Excerpt to read:
There’s an old story from the early days of television, when the flickering screen was competing for audiences with radio drama. A young boy, asked which he preferred, radio or TV, answered without hesitation, “Radio. Because the pictures are better.”

I was reminded of that story by the launch of Williamstown Theatre Festival’s 2020 season this month. That’s right – summer in December.

When the pandemic shut down the theaters, WTF announced that the shows would go on, in audio versions, partnering with the audiobook provider Audible. They finally started becoming available early this month. Six of the seven summer shows are in the Audible queue (a revival of 2015’s Paradise Blue has taken the place of one) with most of the originally scheduled casts.

I’ve lent an ear to the first three, and of course, the “pictures” weren’t better in my ears than they would have been onstage. But they held charms that took me back to those thrilling days of yesteryear when I was like that boy from the 1950s. And in a couple of cases, audio-only offered experiences we wouldn’t have had in the theater.

 

“Streetcar” rehearsal

First up was this year’s marquee production, A Streetcar Named Desire, with Audra McDonald. The cast is distinctly multiethnic; I don’t know if the stage production was intended as purposely color-switched or simply color-blind. The two sisters in Tennessee Williams’ masterpiece are specifically white, raised in cotillions with Mississippi gentry. The loss of their ancestral home, Belle Reve – which propels Blanche Dubois to seek refuge in New Orleans’ French Quarter with sister Stella (Carla Gugino) and her distinctly un-gentrified husband Stanley (Ariel Shafir) – is symbolic of the shattered remnants of a “beautiful dream” of graceful Southern life.

In this audio format, racial distinctions disappear in the actors’ non-specific Deep South accents. What we get instead – especially in headphones, as I heard it and recommend that you do – is an up-close, almost frighteningly intimate experience, as the overheated dialogue and treacherous sexuality plays out inside your brain.

The voice you most want to wrap your head around is McDonald’s. The vocal coloring she brings to Blanche’s shifting façades – coquettish decorum alternating with determination-in-adversity, which slowly crumble into despair and confusion – make a convincing case for this format.

I was puzzled by Lindsay Jones’ original music and sound design. In Williams’ script and most other productions, the music that replays in Blanche’s mind is the polka tune, silenced with a gunshot, that haunts her memory. Here, those moments are keyed by a menacing drone that swells and crescendos to the shot. Other heightened sequences build into nightmarish echoing voices and sound effects, surging to horror-movie pitch, while scene transitions are signaled with dramatic chords from an organ – recalling, yes, old-time radio drama.

Collected data:
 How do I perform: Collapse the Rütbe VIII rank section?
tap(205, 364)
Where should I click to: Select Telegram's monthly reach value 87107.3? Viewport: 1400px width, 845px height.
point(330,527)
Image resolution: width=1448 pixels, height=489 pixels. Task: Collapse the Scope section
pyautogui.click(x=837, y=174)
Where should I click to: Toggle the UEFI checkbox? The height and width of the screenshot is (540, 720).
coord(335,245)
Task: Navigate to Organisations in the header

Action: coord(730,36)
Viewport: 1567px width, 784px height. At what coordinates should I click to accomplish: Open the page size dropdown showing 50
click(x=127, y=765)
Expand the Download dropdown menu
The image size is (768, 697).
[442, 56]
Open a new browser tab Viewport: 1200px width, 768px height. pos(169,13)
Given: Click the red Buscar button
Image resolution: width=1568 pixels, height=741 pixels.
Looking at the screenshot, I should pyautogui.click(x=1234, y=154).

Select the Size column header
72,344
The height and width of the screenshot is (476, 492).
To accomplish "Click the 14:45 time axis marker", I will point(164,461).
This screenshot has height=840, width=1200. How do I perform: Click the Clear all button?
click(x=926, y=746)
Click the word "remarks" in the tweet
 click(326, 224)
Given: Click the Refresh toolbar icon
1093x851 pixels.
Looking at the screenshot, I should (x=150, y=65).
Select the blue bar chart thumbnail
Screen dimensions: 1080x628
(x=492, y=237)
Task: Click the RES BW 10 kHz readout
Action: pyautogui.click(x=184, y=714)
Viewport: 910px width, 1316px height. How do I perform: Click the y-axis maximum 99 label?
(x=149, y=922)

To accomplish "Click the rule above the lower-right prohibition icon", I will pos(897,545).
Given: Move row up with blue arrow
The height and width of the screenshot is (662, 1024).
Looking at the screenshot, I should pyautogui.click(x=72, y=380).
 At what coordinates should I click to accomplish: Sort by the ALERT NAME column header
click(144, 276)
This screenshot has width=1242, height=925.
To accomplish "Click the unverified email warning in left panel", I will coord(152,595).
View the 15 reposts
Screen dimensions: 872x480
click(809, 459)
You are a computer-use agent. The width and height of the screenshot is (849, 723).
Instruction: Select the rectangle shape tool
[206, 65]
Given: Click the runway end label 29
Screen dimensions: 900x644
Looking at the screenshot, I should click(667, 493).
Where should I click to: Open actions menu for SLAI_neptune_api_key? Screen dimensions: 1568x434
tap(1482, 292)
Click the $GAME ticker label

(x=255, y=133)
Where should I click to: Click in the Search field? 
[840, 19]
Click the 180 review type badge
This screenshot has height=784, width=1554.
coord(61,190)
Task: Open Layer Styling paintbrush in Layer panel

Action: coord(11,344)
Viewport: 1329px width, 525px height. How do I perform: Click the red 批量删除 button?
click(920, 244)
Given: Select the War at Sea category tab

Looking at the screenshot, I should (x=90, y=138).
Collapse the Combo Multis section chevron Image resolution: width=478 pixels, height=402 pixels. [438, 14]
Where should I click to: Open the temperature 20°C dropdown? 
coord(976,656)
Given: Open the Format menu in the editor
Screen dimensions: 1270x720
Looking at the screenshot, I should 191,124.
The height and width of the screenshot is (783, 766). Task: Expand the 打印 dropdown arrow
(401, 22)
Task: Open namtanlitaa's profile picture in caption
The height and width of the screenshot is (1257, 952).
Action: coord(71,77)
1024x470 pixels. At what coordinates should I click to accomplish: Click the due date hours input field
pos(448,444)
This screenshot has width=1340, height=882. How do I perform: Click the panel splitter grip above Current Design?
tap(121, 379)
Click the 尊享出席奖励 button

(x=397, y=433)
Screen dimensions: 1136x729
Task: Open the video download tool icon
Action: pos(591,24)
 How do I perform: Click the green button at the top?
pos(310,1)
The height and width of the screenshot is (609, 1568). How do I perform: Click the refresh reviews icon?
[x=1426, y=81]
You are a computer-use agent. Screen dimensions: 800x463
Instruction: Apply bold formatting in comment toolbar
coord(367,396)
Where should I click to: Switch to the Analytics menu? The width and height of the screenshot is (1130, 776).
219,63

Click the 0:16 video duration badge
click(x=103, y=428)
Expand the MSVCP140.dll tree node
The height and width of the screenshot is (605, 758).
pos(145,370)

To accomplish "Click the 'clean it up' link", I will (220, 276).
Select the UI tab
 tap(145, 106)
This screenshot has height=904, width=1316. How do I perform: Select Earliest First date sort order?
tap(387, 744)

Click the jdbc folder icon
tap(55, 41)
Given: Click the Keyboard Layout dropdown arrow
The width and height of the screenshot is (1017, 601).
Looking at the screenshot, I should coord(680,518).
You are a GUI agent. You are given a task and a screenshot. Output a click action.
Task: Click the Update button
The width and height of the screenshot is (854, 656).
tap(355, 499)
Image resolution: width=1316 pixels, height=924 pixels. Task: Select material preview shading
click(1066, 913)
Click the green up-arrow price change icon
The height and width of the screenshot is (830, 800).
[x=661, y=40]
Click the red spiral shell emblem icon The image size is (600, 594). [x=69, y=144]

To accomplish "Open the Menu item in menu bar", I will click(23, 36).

To do:
a) According to the theater review, which audiobook provider did Williamstown Theatre Festival partner with for the audio versions of its shows?
b) Retype the theater review word for word, from "There’s an old" up to and including "originally scheduled casts.".

Task-by-task solutions:
a) Audible.

b)
There’s an old story from the early days of television, when the flickering screen was competing for audiences with radio drama. A young boy, asked which he preferred, radio or TV, answered without hesitation, “Radio. Because the pictures are better.”

I was reminded of that story by the launch of Williamstown Theatre Festival’s 2020 season this month. That’s right – summer in December.

When the pandemic shut down the theaters, WTF announced that the shows would go on, in audio versions, partnering with the audiobook provider Audible. They finally started becoming available early this month. Six of the seven summer shows are in the Audible queue (a revival of 2015’s Paradise Blue has taken the place of one) with most of the originally scheduled casts.